Now if you reduce your subsidies but do not have product-specific caps, it may be no good for Brazil. India does not have offensive interests in agriculture, but it may be really getting nothing to Brazil or maybe getting nothing to Argentina, or maybe getting nothing to many other countries. It may be getting nothing to Australia and Canada. Australia and Canada were very particular about – they talked to me. I flew into Potsdam from Canada. They were very particular about trade-distorting support because they themselves feel they are affected by it.

So it’s not that it’s only India and Brazil. There’s Australia and Canada, and the European Union who won’t want to do it until they find reciprocity by the United States. So it’s just not putting it simplistically that the U.S. won’t do it, so India’s not accepting. It’s not India. Please be clear. It’s other countries, which are equally concerned about it, and they are connected with it because what they want to do is commensurate with what the U.S. will do. There are – (inaudible) – very clearly that I will not do. I only do so much of my trade-distorting support if the United States does this, and so on and so forth.

Q: (Off mike.)

Mr. Kamal Nath: Well, those were her comments.

Q: Do you believe that?

Mr. Kamal Nath: Well, I don’t want to believe it, but so far – (chuckles) –

Q: (Off mike.)

Mr. Kamal Nath: Well there is, as I said – we need to be really comprehending the development – (audio break) – and the development content is really whether we are going to increase – how it’s going to help the economies of developing countries. Not by fancy studies which have no bearing to ground realities. There are a lot of studies that get thrown around which have no bearing to ground realities, and one of the studies says that subsidies are good for developing countries. If you open up markets of subsidized products –the consumer gets it really cheap. So you know, that’s another way of looking at it. It depends – studies of what perspective.

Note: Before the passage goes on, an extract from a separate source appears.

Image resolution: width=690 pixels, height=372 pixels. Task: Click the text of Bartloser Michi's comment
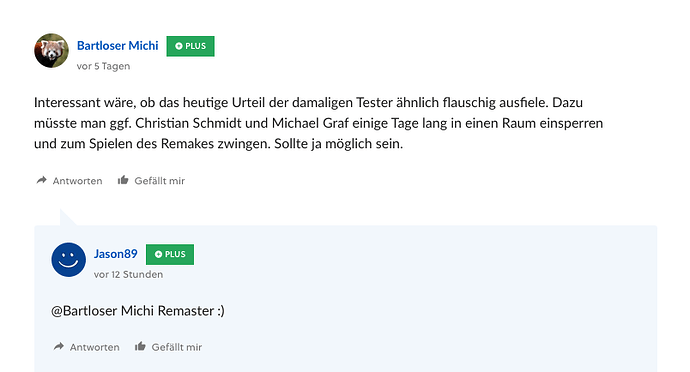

Mr. Rahul Chhabra : Last question.

Q: Mr. Minister, Raghubir Goyal from India Globe & Asia Today. Two quick questions, Mr. Minister – one, as far as Chinese goods are concerned and comparing with India, how do we stand as far as investors are concerned compared to investing in India and China? And second one is that the biggest question among Indian Americans here and also in India is the nuclear – civil-nuclear agreement, because when Indian Americans – (inaudible) – feel the heat there, and before investing they want to see this go through. What is the major hurdle, Mr. Minister, on what the Indian Americans can do as far as this deal is concerned, to go through? And millions of Indians are also waiting in India, and we’d like to see it go through.

Mr. Kamal Nath: We are committed to this agreement. Secretary of State Condoleezza Rice also expressed the same commitment yesterday in address to the USIBC. Of course there are certain things to be ironed out which the two governments are in the process – Ambassador is in discussion with them –both countries are pushing very hard. It’s a very earnest desire of both countries to see this happen, and we are optimistic. That’s all I can say on this. On the other hand, where China is concerned, investing in China and investing in India are two different things. Both countries have their own genius.

Q: Yesterday after the conference there were protests by Bhopal survivors for Justice. What is the government’s stand –

Mr. Kamal Nath: By who?

Q: By a group wanting justice for the Bhopal survivors. The gas tragedy?

Mr. Kamal Nath: Oh, the Bhopal survivors, yeah.

Q: Yeah. What is the government’s stand on Dow Chemicals investing in India right now, and also because there is a court case that’s asked them to pay a hundred – (inaudible). What is the government’s stand on this?

Mr. Kamal Nath: Well, the tragedy was in Union Carbide, and Dow, by integration, inherited Union Carbide. Dow themselves had no status in this, so Dow’s investment is not affected by that. Of course there’s a court case and the court procedure will continue, but we’d like to see this resolved. We’d like to see that this chapter is put behind us.